### ABOUT THIS EXERCISE
Search each line of the data for the word "вкусный"; copy every line where it is found.

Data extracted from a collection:
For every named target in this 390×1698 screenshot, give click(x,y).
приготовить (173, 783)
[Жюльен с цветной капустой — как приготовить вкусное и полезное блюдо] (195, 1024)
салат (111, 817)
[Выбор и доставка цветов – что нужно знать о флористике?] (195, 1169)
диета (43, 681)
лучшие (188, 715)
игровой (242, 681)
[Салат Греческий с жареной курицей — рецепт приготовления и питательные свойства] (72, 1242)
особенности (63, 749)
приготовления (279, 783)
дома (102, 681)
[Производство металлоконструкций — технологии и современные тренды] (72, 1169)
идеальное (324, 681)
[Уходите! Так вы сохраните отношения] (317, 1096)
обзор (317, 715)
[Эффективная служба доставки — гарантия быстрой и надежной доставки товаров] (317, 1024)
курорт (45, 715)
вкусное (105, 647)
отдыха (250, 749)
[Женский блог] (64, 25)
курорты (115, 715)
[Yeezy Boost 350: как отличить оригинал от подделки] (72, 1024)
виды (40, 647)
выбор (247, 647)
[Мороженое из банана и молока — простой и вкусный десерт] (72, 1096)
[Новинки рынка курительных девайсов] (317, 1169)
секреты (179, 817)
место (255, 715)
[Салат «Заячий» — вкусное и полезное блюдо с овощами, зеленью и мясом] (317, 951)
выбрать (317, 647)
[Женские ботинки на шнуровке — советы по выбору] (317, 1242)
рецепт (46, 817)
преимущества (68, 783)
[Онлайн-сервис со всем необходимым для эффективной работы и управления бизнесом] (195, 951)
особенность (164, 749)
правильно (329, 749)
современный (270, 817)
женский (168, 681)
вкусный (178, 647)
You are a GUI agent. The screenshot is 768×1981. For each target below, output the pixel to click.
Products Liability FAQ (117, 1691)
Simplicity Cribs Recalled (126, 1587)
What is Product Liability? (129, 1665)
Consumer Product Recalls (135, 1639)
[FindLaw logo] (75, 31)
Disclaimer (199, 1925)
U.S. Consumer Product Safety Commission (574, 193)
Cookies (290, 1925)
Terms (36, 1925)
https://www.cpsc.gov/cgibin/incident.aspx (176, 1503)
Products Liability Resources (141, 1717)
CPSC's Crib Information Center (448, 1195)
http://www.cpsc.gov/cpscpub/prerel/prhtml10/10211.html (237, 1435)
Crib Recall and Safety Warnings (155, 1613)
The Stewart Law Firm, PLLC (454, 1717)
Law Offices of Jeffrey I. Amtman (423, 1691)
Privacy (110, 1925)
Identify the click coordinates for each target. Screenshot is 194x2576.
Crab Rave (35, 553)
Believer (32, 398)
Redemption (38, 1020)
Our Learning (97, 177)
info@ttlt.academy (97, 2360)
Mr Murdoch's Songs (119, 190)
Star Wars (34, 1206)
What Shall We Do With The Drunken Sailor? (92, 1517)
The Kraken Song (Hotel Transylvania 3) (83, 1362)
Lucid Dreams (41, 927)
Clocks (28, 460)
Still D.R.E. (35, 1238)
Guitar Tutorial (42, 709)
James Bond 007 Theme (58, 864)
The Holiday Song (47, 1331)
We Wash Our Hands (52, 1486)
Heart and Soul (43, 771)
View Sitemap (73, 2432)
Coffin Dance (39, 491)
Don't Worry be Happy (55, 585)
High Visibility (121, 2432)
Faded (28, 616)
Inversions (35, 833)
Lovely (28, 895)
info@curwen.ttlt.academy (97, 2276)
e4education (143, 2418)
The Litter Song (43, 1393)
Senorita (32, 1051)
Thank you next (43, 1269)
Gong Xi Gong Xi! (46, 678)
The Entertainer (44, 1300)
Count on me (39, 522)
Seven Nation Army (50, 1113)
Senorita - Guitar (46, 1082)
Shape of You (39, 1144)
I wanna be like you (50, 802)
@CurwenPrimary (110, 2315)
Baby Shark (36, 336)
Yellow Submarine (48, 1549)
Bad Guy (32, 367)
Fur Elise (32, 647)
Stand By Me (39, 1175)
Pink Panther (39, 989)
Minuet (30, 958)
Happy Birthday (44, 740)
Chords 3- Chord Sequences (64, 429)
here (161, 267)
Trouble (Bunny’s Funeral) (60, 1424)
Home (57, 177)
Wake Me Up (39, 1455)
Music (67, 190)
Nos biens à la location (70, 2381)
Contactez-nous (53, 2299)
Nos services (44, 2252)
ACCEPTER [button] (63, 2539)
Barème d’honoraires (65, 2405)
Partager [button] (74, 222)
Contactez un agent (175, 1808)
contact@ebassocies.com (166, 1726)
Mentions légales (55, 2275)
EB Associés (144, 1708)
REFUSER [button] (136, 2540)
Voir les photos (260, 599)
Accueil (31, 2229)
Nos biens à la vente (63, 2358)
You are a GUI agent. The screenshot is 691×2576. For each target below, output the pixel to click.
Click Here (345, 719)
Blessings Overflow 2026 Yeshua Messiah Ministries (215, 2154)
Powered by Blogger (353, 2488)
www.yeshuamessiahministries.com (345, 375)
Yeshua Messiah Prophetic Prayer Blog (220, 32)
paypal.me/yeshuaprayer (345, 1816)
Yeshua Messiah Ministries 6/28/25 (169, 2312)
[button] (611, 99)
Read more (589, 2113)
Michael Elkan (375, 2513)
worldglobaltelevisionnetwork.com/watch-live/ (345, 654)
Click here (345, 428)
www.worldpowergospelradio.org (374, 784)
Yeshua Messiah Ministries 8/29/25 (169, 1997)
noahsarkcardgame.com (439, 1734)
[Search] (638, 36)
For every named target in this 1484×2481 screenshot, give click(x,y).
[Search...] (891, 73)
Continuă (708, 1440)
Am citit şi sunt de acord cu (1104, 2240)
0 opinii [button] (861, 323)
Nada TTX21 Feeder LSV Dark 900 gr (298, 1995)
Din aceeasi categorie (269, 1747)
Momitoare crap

### RESULT FOR THIS TASK
[Мороженое из банана и молока — простой и вкусный десерт] (72, 1096)
вкусный (178, 647)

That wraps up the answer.